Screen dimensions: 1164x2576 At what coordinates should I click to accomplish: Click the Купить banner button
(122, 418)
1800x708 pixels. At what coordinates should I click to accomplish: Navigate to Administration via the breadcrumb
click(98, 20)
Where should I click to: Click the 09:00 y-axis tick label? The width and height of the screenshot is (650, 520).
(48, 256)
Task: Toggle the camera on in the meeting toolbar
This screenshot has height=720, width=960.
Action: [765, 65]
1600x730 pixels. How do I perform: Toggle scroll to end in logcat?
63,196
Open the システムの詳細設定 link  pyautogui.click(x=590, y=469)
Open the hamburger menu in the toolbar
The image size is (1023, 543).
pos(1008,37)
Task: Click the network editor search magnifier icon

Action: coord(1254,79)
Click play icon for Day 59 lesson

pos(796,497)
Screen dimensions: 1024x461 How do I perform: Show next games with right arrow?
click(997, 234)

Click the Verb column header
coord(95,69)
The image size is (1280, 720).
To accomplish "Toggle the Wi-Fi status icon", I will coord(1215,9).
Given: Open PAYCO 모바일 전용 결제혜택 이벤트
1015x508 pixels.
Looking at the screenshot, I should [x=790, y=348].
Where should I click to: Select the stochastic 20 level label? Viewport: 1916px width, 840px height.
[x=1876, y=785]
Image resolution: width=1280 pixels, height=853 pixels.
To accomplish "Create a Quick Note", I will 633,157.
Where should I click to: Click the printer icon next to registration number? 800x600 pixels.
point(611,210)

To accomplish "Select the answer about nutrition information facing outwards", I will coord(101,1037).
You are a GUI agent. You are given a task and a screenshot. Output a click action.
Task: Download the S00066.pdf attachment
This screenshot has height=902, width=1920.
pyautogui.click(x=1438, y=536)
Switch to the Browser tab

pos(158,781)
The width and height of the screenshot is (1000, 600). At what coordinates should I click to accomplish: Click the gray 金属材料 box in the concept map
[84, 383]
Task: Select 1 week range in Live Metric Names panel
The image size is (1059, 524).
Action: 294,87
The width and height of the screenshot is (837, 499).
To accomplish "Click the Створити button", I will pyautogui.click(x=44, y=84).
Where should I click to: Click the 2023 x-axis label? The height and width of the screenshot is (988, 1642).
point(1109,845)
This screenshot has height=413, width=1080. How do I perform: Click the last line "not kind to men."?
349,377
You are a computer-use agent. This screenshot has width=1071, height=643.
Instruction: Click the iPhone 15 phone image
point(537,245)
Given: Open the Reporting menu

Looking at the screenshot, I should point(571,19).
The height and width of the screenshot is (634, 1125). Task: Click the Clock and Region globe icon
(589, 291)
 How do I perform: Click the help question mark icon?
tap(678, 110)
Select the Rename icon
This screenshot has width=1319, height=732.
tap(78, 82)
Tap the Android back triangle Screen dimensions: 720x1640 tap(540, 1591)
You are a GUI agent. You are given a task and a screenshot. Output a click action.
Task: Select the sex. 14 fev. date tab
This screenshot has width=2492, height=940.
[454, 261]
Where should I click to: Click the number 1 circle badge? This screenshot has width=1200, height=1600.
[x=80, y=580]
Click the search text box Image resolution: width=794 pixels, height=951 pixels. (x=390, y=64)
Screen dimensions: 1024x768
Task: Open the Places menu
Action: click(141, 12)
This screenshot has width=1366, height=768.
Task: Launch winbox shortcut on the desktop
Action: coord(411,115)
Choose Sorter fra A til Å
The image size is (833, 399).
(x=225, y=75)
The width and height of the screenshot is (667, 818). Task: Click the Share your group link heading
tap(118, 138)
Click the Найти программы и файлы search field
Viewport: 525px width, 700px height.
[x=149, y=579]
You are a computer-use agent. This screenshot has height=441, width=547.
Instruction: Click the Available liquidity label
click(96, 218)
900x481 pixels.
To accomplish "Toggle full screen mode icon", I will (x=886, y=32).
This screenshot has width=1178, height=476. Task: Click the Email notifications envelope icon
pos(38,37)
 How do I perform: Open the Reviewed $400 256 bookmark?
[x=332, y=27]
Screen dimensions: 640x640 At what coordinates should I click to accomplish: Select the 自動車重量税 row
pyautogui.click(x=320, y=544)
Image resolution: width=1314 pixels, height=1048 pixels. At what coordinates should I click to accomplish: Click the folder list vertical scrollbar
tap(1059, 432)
^^^^^^^^^^^^^^^^
● **To do**: Return, with no change at all, every line in the entries above from the line containing "How do I perform: Click the help" through the line containing "Tap the Android".

● **Answer**:
 How do I perform: Click the help question mark icon?
tap(678, 110)
Select the Rename icon
This screenshot has width=1319, height=732.
tap(78, 82)
Tap the Android back triangle Screen dimensions: 720x1640 tap(540, 1591)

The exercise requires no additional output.